Comcast Stops Offering Gigabit Internet For $70/Month In Cities Near Chicago

Earlier this summer, Comcast began offering a new internet service in the greater Chicago area that offers fiberoptic-like speeds but over existing cable lines. Right away, there were questions about the price: In other markets where Comcast sold this service, the rate was only $70/month for people willing to sign a three-year contract, but Chicagoans weren’t initially being offered this discount. Then the company appeared to change its mind, offering that lower rate, though even then there was confusion. Now it looks like that discounted rate is off the table for the handful of Chicago-area cities where it had been an option.

This is according to Ars Technica, which reports that the Chicago-area cities where the $70 rate had been available — including Arlington Heights, Naperville, Plainfield, Waukegan, Tinley Park, Batavia, and Bloomington, plus South Bend across the border in Indiana — now only have the option of paying $140/month for the service.

Customers in these cities who were able to get the lower rate are still locked into it, but new subscribers are not.

Ars notes that the $70 rate is, at least for now, still currently available in certain Chicago neighborhoods.

We’ve asked Comcast to explain the change of heart but have yet to hear back. Comcast’s explanation to Ars Technica — that this was merely a test promotion that has come to an end — meshes with the company told us back in August, when we first why the full Chicago area was not getting the $70 option. At the time, a rep for Comcast would only say that this was a new technology and the company was testing different pricing models as it rolled the new service out to different markets.

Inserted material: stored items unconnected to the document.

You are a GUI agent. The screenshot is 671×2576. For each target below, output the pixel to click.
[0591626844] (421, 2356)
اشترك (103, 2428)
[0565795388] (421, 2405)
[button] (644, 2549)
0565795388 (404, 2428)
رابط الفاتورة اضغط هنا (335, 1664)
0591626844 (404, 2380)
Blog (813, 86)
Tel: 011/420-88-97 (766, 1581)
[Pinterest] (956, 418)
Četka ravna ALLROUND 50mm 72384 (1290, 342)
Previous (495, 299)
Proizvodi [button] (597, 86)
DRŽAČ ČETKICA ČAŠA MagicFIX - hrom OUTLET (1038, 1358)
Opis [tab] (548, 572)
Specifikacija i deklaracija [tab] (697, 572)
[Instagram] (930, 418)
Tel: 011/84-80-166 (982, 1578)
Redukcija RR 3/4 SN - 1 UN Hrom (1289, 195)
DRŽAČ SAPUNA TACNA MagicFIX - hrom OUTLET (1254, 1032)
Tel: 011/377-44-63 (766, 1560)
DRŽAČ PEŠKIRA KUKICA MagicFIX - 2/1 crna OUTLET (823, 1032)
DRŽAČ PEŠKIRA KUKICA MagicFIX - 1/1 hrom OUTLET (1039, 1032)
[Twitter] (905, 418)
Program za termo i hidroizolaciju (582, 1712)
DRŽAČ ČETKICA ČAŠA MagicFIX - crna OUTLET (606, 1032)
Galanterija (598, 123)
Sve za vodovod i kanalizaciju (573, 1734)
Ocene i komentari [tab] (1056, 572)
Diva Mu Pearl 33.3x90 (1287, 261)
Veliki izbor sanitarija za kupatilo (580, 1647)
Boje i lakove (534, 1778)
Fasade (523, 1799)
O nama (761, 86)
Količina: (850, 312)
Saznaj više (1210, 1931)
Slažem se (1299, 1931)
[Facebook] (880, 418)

We were not the only ones to point out that in Atlanta and Nashville, the two markets that received the upgrade before Chicago, there is (or soon will be) reasonably affordable competition for high-speed data from AT&T and Google Fiber, and that the going rate for that fiberoptic service in those markets is $70.

Chicago is still only listed as a “Potential” market for Google, and now that the internet giant has paused many of its Fiber expansion plans, it seems less likely that the Chicago area will join the Fiber family in the near future.

The new service being rolled out in Chicago and these other markets uses the DOCSIS 3.1 standard, which allows cable internet providers like Comcast to send data at speeds comparable — in some cases faster — than current fiberoptic networks, but without having to build out an entirely new network. For the consumer, the only change needed is usually a new modem that is compatible with DOCSIS 3.1.

This is why, even at $140/month, the Comcast gigabit cable internet is less expensive than the company’s relatively new Gigabit Pro fiberoptic offering. While that service can provide speeds that are up to twice as fast as the DOCSIS 3.1 connections, it comes at more than twice the cost: $300/month plus potentially $1,000 for installation and activation.